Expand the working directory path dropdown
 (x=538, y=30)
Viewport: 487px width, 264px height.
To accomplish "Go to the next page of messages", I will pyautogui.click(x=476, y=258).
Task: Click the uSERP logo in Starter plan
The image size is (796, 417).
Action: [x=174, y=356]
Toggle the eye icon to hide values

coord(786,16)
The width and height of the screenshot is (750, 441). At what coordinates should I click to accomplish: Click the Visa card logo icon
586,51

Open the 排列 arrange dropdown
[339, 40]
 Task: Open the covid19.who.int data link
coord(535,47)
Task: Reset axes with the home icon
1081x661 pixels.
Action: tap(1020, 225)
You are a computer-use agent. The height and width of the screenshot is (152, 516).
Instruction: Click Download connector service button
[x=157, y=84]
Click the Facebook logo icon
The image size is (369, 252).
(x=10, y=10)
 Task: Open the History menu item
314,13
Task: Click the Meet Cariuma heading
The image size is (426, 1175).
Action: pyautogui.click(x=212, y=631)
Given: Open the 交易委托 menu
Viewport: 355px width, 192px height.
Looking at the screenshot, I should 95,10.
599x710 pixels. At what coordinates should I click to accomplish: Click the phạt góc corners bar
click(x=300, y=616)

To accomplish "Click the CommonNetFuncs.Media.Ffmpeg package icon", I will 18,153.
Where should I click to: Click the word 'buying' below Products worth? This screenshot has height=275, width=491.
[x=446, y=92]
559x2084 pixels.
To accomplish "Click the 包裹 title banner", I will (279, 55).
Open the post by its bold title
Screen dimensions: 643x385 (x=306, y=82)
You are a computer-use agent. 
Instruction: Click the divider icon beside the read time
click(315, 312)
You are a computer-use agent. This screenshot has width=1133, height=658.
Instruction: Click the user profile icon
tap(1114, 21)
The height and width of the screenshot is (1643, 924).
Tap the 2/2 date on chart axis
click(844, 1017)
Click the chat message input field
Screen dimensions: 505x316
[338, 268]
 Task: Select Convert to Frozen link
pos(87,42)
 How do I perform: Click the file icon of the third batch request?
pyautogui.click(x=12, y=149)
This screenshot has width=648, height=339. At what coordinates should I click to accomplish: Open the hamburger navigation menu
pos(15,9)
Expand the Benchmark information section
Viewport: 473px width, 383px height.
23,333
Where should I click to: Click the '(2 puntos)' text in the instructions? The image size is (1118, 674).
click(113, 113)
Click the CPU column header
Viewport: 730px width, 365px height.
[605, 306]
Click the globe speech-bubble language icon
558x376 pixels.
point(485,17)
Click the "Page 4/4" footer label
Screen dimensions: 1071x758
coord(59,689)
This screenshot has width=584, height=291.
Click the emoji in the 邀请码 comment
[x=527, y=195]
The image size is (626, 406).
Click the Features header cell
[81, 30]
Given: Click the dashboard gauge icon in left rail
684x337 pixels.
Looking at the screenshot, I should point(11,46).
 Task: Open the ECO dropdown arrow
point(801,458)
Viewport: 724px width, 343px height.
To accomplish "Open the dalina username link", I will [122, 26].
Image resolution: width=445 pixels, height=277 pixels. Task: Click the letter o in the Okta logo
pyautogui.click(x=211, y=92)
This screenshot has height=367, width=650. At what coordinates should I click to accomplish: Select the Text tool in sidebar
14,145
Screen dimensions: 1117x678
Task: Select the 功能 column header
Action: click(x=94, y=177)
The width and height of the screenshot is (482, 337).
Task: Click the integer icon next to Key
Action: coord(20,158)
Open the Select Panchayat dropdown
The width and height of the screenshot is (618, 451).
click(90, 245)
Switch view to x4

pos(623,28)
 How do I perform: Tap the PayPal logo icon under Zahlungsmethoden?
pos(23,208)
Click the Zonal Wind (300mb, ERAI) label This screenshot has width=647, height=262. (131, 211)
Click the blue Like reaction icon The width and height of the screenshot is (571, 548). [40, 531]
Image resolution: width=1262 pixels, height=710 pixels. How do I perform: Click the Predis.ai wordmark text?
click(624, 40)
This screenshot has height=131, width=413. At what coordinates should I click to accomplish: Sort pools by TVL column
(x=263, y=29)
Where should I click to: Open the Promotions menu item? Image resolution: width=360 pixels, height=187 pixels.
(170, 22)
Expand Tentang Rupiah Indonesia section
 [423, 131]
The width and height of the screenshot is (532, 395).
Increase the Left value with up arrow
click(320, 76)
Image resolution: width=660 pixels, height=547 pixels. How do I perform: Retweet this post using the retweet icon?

#### [Task description]
Each line of the material that has the word "Given" belongs in the answer.

#### [Output for this exercise]
Given: Open the 交易委托 menu
Given: Click the dashboard gauge icon in left rail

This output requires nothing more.